> Text segment
▽

Re: gsoc, text search selectivity and dllist enhancments

From: Tom Lane <tgl(at)sss(dot)pgh(dot)pa(dot)us>
To: Jan Urbański <j(dot)urbanski(at)students(dot)mimuw(dot)edu(dot)pl>
Cc: Alvaro Herrera <alvherre(at)commandprompt(dot)com>, Heikki Linnakangas <heikki(at)enterprisedb(dot)com>, Postgres - Hackers <pgsql-hackers(at)postgresql(dot)org>
Subject: Re: gsoc, text search selectivity and dllist enhancments
Date: 2008-07-10 21:02:36
Message-ID: 14238.1215723756@sss.pgh.pa.us
Views: Raw Message | Whole Thread | Download mbox | Resend email
Thread:
Lists: pgsql-hackers

=?UTF-8?B?SmFuIFVyYmHFhHNraQ==?= <j(dot)urbanski(at)students(dot)mimuw(dot)edu(dot)pl> writes:
> Still, there's a decision to be made: after how many lexemes should the
> pruning occur?

The way I think it ought to work is that the number of lexemes stored in
the final pg_statistic entry is statistics_target times a constant
(perhaps 100). I don't like having it vary depending on tsvector width
--- why for example should a column having a few wide tsvectors get a
bigger stats entry than one with many narrow ones? (Not to mention the
issue of having to estimate the average or max width before you can
start the counting run.)

△

> Data lines
▽

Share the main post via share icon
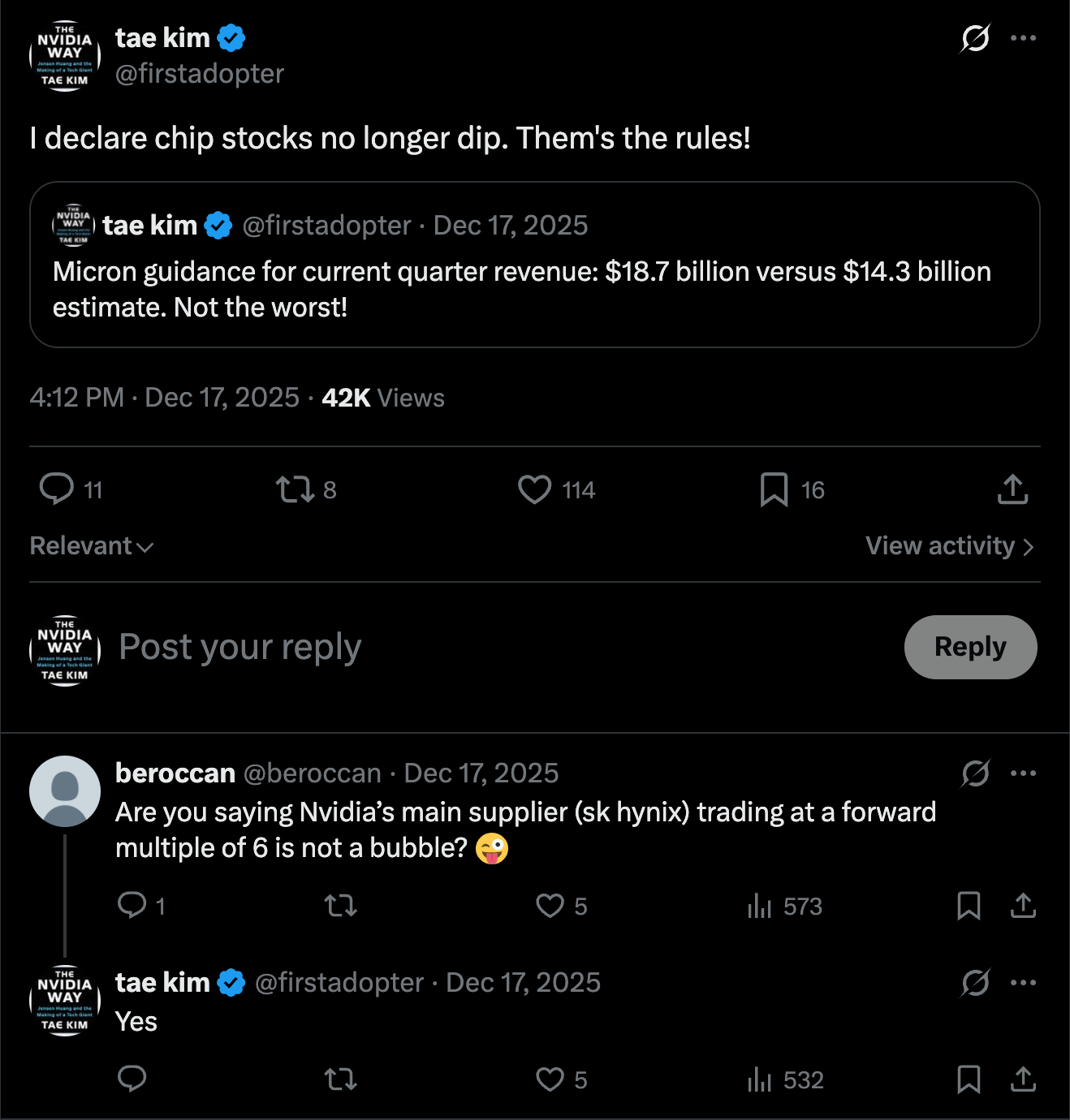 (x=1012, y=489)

△
▽

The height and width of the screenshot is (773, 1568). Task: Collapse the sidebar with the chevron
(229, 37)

△

> Task to complete
Please copy the mailing list reply about text search selectivity above, word for word and in full.

> Exercise result
Re: gsoc, text search selectivity and dllist enhancments

From: Tom Lane <tgl(at)sss(dot)pgh(dot)pa(dot)us>
To: Jan Urbański <j(dot)urbanski(at)students(dot)mimuw(dot)edu(dot)pl>
Cc: Alvaro Herrera <alvherre(at)commandprompt(dot)com>, Heikki Linnakangas <heikki(at)enterprisedb(dot)com>, Postgres - Hackers <pgsql-hackers(at)postgresql(dot)org>
Subject: Re: gsoc, text search selectivity and dllist enhancments
Date: 2008-07-10 21:02:36
Message-ID: 14238.1215723756@sss.pgh.pa.us
Views: Raw Message | Whole Thread | Download mbox | Resend email
Thread:
Lists: pgsql-hackers

=?UTF-8?B?SmFuIFVyYmHFhHNraQ==?= <j(dot)urbanski(at)students(dot)mimuw(dot)edu(dot)pl> writes:
> Still, there's a decision to be made: after how many lexemes should the
> pruning occur?

The way I think it ought to work is that the number of lexemes stored in
the final pg_statistic entry is statistics_target times a constant
(perhaps 100). I don't like having it vary depending on tsvector width
--- why for example should a column having a few wide tsvectors get a
bigger stats entry than one with many narrow ones? (Not to mention the
issue of having to estimate the average or max width before you can
start the counting run.)